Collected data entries

================================

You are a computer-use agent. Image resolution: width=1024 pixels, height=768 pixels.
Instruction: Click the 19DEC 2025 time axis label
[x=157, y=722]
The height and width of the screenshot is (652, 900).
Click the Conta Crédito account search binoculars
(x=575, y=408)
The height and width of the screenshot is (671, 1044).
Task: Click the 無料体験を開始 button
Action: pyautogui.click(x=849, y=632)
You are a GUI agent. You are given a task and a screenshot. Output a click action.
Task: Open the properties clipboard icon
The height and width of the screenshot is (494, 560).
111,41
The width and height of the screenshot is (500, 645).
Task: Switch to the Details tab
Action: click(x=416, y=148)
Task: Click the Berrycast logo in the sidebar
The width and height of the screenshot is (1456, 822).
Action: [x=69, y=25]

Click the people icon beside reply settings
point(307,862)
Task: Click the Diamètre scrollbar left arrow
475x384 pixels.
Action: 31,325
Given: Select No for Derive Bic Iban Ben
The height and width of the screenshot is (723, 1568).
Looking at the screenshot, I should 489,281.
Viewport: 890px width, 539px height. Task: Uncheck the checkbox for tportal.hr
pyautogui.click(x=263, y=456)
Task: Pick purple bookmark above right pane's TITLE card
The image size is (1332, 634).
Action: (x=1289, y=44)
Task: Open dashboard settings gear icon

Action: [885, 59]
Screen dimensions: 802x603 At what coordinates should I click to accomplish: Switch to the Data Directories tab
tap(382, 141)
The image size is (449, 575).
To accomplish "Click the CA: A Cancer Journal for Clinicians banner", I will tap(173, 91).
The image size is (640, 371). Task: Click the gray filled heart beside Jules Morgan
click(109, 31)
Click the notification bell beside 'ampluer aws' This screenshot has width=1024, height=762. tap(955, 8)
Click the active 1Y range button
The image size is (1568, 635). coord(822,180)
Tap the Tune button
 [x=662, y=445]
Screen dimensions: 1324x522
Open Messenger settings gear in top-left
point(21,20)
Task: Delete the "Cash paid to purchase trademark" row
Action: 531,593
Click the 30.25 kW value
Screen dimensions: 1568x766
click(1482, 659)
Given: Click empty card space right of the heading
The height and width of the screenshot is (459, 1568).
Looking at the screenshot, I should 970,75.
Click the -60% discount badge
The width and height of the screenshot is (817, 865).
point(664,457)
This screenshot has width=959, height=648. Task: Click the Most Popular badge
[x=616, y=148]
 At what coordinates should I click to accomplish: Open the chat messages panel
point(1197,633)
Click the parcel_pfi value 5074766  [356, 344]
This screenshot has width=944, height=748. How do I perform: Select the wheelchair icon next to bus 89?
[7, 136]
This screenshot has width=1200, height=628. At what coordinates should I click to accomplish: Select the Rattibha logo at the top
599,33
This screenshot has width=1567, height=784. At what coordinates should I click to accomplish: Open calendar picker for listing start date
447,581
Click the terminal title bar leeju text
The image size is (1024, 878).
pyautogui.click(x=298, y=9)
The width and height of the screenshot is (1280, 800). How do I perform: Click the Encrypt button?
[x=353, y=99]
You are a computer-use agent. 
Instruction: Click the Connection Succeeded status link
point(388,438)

================================

● YOUR TASK
Once you have read the records, write every one of them out again exactly.

● ANSWER TO THIS TASK
You are a computer-use agent. Image resolution: width=1024 pixels, height=768 pixels.
Instruction: Click the 19DEC 2025 time axis label
[x=157, y=722]
The height and width of the screenshot is (652, 900).
Click the Conta Crédito account search binoculars
(x=575, y=408)
The height and width of the screenshot is (671, 1044).
Task: Click the 無料体験を開始 button
Action: pyautogui.click(x=849, y=632)
You are a GUI agent. You are given a task and a screenshot. Output a click action.
Task: Open the properties clipboard icon
The height and width of the screenshot is (494, 560).
111,41
The width and height of the screenshot is (500, 645).
Task: Switch to the Details tab
Action: click(x=416, y=148)
Task: Click the Berrycast logo in the sidebar
The width and height of the screenshot is (1456, 822).
Action: [x=69, y=25]

Click the people icon beside reply settings
point(307,862)
Task: Click the Diamètre scrollbar left arrow
475x384 pixels.
Action: 31,325
Given: Select No for Derive Bic Iban Ben
The height and width of the screenshot is (723, 1568).
Looking at the screenshot, I should 489,281.
Viewport: 890px width, 539px height. Task: Uncheck the checkbox for tportal.hr
pyautogui.click(x=263, y=456)
Task: Pick purple bookmark above right pane's TITLE card
The image size is (1332, 634).
Action: (x=1289, y=44)
Task: Open dashboard settings gear icon

Action: [885, 59]
Screen dimensions: 802x603 At what coordinates should I click to accomplish: Switch to the Data Directories tab
tap(382, 141)
The image size is (449, 575).
To accomplish "Click the CA: A Cancer Journal for Clinicians banner", I will tap(173, 91).
The image size is (640, 371). Task: Click the gray filled heart beside Jules Morgan
click(109, 31)
Click the notification bell beside 'ampluer aws' This screenshot has width=1024, height=762. tap(955, 8)
Click the active 1Y range button
The image size is (1568, 635). coord(822,180)
Tap the Tune button
 [x=662, y=445]
Screen dimensions: 1324x522
Open Messenger settings gear in top-left
point(21,20)
Task: Delete the "Cash paid to purchase trademark" row
Action: 531,593
Click the 30.25 kW value
Screen dimensions: 1568x766
click(1482, 659)
Given: Click empty card space right of the heading
The height and width of the screenshot is (459, 1568).
Looking at the screenshot, I should 970,75.
Click the -60% discount badge
The width and height of the screenshot is (817, 865).
point(664,457)
This screenshot has width=959, height=648. Task: Click the Most Popular badge
[x=616, y=148]
 At what coordinates should I click to accomplish: Open the chat messages panel
point(1197,633)
Click the parcel_pfi value 5074766  [356, 344]
This screenshot has width=944, height=748. How do I perform: Select the wheelchair icon next to bus 89?
[7, 136]
This screenshot has width=1200, height=628. At what coordinates should I click to accomplish: Select the Rattibha logo at the top
599,33
This screenshot has width=1567, height=784. At what coordinates should I click to accomplish: Open calendar picker for listing start date
447,581
Click the terminal title bar leeju text
The image size is (1024, 878).
pyautogui.click(x=298, y=9)
The width and height of the screenshot is (1280, 800). How do I perform: Click the Encrypt button?
[x=353, y=99]
You are a computer-use agent. 
Instruction: Click the Connection Succeeded status link
point(388,438)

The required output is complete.